Питер Бергер писал о том, что в современном мире бушующей религиозности остается, по сути, всего два островка секулярности. Во-первых, Западная и Северная Европа, которая в силу особенностей своего исторического развития – в частности, сильного влияния идей антирелигиозного французского Просвещения – подверглась глубокой и фундаментальной секуляризации. Во-вторых, вестернизированная высокообразованная элита, существующая во всех частях света и задающая доминирующие описания социальной реальности, которые – вполне в соответствии с их собственной «секулярной предвзятостью» – рисуют мир гораздо менее религиозным, чем он есть на самом деле[684]. Секулярная оптика элит делает создаваемые ими описания слепыми по отношению даже к самым очевидным проявлениям религиозности. Типовая реакция на религиозное возрождение – попытка представить его всего лишь как «временные трудности», после которых победный тренд секуляризации снова продолжит свое триумфальное шествие. Все это напоминает скорее какую-то квазирелигиозную веру в торжество разума и прогресса, чем констатацию того, что происходит в реальности.

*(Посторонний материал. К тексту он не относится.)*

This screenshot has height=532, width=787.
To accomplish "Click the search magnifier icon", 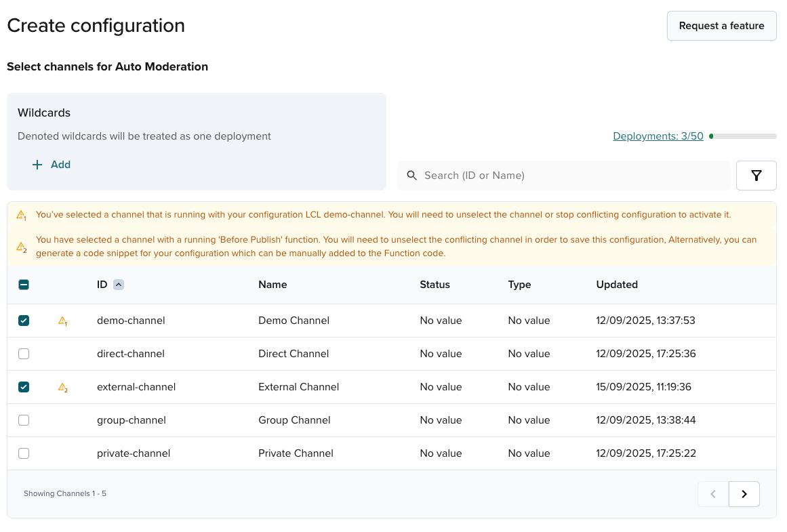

В результате осмысление религиозных процессов – в том числе и тех, которые непосредственно затрагивают сферу политики, – оказывается чрезвычайно замедленным, запаздывающим. Господствующая секулярная оптика интеллектуальных элит фиксирует всплески религиозности лишь тогда, когда не замечать их оказывается уже невозможным. Хорошая иллюстрация этого – немецкий философ Юрген Хабермас, убежденный сторонник секулярного мировоззрения. Чтобы пробудить Хабермаса от догматического сна, понадобился взрыв башен-близнецов «9/11»[685]. После этого он, наконец, заметил религию и пришел к мысли о том, что ее нельзя игнорировать: из этого пробуждения выросла теория постсекулярного общества, суть которой в осмыслении того, как интегрировать верующих сограждан в структуру принятия решений современных либеральных демократических конституционных государств[686]

.

В целом, религиозный подъем второй половины XX в. стал одной из тех фундаментальных трансформаций, которую прозевали социальные науки, десятителетиями твердившие о неминуемости секуляризации и о несовместимости религии с реалиями современного общества[687]. Питер Бергер в своих лекциях приводил полуанекдотические примеры того, как эта религиозная слепота искажает восприятие окружающей реальности. Так, в частности, в конце 1970-х гг. Иран – незадолго до революции – посещала группа американских социологов, приехавшая на конференцию. Прибывшая делегация не могла не обратить внимание на обилие людей с зелеными флагами на улице. На логичный вопрос гостей о том, что это за люди и насколько значимо происходящее, иранские коллеги, такие же интеллектуалы, отвечали достаточно спокойно: мол, это понаехавшая с окраин деревенщина, на которую не стоит обращать ни малейшего внимания… Другой пример касается упомянутых выше христианских правых: одного известного американского социолога религии перед выборами позвали на радио – поговорить о влиянии религиозных идей на электоральные предпочтения граждан. Программу вел один из крупных специалистов по американской политической жизни. В ходе разговора речь зашла о евангельских христианах и том, какое влияние на американкую политику те оказывают. Ведущий, впервые услышавший об этом феномене, ехидно спросил своего гостя: «И сколько там этих ваших евангельских христиан?» И получил ответ: «Ну, миллионов семьдесят…».